«Nonostante la supremazia della Pistoiese che era legittima aspettarsi, mi sembra che il nostro portiere non abbia compiuto grandi interventi» così il Ds granata
Ai microfoni nel post gara di Pistoiese – Pontedera, vinta dagli arancioni per 1 a 0, è intervenuto anche il direttore sportivo granata ed ex arancione, Paolo Giovannini: «Quando l’epilogo del risultato negativo avviene a una manciata di secondi dalla fine – ha commentato il Ds – quando hai retto per più di un tempo intero in inferiorità numerica e dopo la grande volitività che ci ha messo la squadra nel cercare di raggiungere la vittoria, è un po’ una mazzata».
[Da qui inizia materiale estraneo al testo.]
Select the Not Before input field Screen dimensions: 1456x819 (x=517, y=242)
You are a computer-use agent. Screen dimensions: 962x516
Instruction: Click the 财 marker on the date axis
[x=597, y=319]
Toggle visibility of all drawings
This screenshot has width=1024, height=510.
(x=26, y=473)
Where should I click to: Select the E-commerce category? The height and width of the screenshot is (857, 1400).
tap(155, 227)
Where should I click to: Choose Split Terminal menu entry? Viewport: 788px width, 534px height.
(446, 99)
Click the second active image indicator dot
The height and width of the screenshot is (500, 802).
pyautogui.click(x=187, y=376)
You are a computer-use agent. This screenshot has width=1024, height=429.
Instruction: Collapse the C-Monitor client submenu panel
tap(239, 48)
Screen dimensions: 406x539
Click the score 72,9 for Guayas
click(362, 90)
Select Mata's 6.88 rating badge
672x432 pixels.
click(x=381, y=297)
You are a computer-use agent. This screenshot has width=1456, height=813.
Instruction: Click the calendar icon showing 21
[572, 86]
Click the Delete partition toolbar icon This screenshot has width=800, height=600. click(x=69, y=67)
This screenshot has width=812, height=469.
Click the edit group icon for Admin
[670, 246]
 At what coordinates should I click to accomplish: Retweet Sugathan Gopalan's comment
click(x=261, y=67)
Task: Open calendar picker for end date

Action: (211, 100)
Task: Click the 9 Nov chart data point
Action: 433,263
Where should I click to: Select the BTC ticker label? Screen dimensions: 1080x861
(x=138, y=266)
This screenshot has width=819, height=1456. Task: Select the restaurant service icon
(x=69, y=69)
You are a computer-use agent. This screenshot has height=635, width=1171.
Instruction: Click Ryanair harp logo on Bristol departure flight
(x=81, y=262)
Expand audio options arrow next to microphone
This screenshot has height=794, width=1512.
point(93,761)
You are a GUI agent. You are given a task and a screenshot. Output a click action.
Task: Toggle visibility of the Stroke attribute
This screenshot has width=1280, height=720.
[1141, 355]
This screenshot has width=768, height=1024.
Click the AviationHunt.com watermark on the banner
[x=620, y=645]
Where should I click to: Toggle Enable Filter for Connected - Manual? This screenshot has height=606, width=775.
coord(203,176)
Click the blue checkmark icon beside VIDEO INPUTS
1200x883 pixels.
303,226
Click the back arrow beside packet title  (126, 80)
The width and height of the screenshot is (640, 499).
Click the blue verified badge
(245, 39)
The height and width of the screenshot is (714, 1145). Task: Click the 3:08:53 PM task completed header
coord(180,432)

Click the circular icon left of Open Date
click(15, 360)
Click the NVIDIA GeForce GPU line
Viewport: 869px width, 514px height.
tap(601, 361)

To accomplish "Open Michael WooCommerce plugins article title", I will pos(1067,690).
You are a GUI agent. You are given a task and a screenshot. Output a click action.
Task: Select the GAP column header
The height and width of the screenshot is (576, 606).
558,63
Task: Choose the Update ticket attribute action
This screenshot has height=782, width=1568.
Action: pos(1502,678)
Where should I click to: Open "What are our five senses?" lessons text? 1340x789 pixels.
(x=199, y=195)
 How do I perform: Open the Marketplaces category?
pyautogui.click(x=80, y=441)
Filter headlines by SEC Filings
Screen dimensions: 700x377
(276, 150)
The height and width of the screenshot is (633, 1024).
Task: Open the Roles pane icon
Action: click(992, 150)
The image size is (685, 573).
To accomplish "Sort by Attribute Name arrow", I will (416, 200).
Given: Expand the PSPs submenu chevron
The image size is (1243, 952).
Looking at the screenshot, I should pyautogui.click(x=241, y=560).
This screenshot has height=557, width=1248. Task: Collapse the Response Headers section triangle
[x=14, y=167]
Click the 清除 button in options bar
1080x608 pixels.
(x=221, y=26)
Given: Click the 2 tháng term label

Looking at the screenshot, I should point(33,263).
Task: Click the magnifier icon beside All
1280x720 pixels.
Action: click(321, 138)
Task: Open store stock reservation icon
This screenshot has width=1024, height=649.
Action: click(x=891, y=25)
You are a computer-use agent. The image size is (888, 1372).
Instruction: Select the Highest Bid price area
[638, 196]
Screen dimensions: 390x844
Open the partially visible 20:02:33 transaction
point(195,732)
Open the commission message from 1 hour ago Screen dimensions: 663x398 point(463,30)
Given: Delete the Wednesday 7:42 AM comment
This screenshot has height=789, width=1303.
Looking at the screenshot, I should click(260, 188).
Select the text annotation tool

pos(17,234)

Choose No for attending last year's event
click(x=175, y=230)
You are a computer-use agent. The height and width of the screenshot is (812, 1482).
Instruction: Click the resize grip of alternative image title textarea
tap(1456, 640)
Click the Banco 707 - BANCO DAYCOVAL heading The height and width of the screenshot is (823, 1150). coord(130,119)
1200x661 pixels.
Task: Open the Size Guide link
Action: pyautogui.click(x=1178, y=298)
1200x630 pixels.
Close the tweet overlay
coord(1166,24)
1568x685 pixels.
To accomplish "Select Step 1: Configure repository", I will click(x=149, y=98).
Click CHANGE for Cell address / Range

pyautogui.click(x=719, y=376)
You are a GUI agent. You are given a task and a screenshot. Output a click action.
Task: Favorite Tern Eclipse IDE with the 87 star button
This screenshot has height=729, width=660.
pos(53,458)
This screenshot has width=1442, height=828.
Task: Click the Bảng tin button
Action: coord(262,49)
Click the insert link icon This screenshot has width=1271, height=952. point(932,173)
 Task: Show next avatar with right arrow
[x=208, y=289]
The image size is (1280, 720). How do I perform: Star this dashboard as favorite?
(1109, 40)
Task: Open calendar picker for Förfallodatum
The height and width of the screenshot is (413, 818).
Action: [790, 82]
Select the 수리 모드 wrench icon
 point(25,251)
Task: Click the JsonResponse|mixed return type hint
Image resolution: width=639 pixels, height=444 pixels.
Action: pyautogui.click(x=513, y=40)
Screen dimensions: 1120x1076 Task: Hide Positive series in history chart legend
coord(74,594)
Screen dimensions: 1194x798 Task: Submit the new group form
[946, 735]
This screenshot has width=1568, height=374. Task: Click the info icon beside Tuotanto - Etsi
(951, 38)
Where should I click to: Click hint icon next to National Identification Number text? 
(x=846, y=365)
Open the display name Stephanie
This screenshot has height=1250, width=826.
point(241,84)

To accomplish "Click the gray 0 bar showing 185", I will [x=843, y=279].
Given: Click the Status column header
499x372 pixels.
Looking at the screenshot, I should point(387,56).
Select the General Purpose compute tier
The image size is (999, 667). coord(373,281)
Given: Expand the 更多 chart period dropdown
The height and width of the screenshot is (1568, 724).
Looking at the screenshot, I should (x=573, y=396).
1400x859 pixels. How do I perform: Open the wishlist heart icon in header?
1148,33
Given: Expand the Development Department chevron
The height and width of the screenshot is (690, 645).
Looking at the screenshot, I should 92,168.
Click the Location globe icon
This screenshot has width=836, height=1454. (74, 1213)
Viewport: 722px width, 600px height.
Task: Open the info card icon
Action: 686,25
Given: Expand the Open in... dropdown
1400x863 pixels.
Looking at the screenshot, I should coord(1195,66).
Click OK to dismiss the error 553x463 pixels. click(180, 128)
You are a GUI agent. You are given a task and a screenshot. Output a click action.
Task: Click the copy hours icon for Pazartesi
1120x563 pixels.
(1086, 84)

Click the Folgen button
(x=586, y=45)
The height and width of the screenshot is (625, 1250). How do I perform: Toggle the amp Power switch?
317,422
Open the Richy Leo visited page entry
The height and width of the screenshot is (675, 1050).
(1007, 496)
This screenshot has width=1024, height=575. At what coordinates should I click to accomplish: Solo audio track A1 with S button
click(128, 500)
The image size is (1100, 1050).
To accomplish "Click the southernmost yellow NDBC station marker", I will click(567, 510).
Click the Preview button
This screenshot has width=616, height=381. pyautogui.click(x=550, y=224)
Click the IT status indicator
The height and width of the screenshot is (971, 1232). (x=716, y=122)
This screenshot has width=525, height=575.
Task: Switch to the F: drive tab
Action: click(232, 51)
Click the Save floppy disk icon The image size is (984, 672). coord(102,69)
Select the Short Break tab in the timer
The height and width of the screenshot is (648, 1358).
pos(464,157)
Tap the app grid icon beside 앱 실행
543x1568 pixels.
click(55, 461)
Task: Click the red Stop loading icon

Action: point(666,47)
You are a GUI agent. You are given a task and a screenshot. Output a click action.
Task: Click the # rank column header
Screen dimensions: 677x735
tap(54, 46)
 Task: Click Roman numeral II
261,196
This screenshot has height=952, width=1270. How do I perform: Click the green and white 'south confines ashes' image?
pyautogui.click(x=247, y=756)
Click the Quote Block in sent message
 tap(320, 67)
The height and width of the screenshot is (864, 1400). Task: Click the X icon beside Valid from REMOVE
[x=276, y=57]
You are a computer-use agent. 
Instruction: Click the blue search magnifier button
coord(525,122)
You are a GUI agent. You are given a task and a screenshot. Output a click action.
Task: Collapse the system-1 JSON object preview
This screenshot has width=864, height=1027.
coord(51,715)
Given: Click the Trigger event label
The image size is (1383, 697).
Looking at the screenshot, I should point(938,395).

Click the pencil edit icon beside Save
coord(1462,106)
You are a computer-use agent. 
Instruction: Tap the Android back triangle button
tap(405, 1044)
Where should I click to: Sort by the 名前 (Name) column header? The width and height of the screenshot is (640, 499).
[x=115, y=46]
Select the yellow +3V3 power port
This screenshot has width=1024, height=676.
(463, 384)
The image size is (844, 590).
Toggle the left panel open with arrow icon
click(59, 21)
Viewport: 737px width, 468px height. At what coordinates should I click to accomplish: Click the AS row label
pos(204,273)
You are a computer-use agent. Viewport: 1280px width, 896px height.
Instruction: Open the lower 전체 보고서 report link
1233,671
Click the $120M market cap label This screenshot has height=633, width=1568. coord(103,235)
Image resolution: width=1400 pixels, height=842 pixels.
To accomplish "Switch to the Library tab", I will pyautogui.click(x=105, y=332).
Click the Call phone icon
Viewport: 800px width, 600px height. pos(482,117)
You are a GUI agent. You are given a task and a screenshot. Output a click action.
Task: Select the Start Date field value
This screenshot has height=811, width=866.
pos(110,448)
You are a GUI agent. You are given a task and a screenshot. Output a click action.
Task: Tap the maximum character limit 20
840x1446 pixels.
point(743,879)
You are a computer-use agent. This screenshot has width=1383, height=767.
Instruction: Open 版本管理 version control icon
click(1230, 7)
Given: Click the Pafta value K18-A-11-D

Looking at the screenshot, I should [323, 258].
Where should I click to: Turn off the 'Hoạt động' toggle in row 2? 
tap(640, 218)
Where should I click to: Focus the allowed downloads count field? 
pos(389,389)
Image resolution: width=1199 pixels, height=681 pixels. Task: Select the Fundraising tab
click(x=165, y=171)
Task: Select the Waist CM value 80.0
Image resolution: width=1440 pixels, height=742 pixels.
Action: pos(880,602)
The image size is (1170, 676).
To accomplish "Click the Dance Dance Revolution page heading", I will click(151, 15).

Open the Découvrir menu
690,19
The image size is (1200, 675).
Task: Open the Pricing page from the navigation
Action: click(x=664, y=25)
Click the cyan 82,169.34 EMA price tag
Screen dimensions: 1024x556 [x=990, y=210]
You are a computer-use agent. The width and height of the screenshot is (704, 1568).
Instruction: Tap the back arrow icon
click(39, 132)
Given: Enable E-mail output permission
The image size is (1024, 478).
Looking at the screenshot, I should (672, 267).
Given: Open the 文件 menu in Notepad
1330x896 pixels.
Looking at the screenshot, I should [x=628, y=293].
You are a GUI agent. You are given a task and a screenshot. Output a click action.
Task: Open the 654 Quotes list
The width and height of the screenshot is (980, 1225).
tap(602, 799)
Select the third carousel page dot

«Avevamo tanti giocatori esordienti – ha proseguito Giovannini – tanti ragazzi in campo e molte assenze ma abbiamo dimostrato che la rosa è molto competitiva e le risposte da parte di quelli che giocano un pò meno sono state più che positive. In questo momento dobbiamo convinvere con questo virus. Siamo alla quarta quarantena e la partenza sotto questo aspetto per noi non è stata buona. Buona invece è stata quella riguardante l’aspetto tecnico del campionato, perchè al dì la dei punti in classifica che possono essere più o meno tanti, credo che la squadra dimostri veramente di poterci stare».
Una sconfitta che brucia, sopratutto perchè arrivata in pieno recupero: «Purtroppo non dico che per me è normale ma dopo ventidue anni che faccio questo lavoro, posso dire di aver gioito tante volte all’ultimo secondo e in altre di aver perso. Fa parte del gioco. L’amarezza al momento c’è, ma soprattutto è il dispiacere per l’interpretazione della gara dei tanti ragazzi che erano in campo. Io sono vecchio del mestiere ma mettendomi nei panni di un ragazzo del 2000 o del 2001, che oggi magari faceva il suo debutto con il Pontedera, sarebbe stato bello tornare a casa con un pareggio. Diciamoci la verità, nonostante la supremazia della Pistoiese che era legittima aspettarsi, mi sembra che il nostro portiere non abbia compiuto grandissimi interventi e per come si era messa la gara e per l’impegno profuso, un pareggio sarebbe stato anche giusto».
Il direttore sportivo granata non si spaventa di fronte alle numerose assenze. Il segreto? «Stando sul pezzo come facciamo sempre. Non solo quest’anno ma anche nelle altre stagioni. Preparando già i presupposti per la reazione che dovrà venire subito mercoledì, allenandosi bene e vivendo sempre con grande serenità e grande equilibrio, come siamo capaci di fare, sia nei periodi positivi che negativi».